= TASK DETAILS =
Print nothing but the lines below starting at the line that holds "Click the dividend" and ending at the line that holds "Enable the Reclutador", including both, each exactly as written.

= Collected data =

__________

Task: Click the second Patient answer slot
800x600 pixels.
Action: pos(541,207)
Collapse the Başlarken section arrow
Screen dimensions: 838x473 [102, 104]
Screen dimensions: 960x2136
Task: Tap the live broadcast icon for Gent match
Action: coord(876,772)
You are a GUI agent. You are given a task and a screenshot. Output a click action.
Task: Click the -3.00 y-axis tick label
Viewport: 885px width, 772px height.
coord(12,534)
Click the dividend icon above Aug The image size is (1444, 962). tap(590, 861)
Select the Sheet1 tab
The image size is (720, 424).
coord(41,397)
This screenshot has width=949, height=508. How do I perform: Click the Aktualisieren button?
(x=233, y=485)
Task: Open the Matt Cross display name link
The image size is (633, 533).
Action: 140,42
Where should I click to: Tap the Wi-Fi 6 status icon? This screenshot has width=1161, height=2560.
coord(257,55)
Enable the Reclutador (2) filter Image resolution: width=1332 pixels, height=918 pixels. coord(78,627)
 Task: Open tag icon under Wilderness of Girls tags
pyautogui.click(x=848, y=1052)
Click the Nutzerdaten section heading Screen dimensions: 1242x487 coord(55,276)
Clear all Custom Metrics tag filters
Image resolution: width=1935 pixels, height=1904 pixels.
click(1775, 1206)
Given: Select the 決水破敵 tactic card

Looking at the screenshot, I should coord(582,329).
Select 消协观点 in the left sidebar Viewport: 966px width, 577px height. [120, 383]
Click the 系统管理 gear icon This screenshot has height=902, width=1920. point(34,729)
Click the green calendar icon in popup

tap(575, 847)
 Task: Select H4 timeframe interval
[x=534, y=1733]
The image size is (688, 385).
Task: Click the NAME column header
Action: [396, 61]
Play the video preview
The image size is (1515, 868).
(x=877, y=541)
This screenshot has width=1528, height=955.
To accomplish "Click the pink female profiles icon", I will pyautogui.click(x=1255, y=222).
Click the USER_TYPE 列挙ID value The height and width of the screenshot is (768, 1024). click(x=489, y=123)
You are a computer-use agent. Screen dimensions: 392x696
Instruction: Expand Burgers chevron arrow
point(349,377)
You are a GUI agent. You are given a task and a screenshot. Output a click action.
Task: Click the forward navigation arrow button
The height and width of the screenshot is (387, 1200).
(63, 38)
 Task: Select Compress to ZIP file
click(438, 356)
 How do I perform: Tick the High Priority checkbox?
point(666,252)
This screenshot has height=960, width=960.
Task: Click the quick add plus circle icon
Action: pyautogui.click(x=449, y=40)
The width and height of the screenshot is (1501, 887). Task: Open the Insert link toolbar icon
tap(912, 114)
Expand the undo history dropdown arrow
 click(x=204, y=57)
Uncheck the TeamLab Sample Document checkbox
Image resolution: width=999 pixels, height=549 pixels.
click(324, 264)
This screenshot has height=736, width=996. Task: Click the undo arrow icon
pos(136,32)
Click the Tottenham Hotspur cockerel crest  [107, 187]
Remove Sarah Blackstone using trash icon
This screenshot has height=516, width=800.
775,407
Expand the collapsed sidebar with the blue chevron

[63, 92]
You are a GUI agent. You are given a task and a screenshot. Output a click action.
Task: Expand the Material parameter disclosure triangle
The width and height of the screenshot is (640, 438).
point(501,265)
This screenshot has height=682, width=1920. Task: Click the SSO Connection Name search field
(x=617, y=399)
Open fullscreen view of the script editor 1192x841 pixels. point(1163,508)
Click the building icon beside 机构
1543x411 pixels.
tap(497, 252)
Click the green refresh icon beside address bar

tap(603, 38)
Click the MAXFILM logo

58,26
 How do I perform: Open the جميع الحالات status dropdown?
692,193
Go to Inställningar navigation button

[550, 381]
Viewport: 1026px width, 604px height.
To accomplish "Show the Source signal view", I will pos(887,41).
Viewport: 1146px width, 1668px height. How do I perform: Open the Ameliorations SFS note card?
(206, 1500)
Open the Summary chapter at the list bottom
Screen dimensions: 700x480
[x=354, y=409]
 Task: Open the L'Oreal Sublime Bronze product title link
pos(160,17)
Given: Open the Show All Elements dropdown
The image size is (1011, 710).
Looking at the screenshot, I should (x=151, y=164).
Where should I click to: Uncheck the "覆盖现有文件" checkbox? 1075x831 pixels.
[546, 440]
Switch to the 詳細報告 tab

__________

= TASK ANSWER =
Click the dividend icon above Aug The image size is (1444, 962). tap(590, 861)
Select the Sheet1 tab
The image size is (720, 424).
coord(41,397)
This screenshot has width=949, height=508. How do I perform: Click the Aktualisieren button?
(x=233, y=485)
Task: Open the Matt Cross display name link
The image size is (633, 533).
Action: 140,42
Where should I click to: Tap the Wi-Fi 6 status icon? This screenshot has width=1161, height=2560.
coord(257,55)
Enable the Reclutador (2) filter Image resolution: width=1332 pixels, height=918 pixels. coord(78,627)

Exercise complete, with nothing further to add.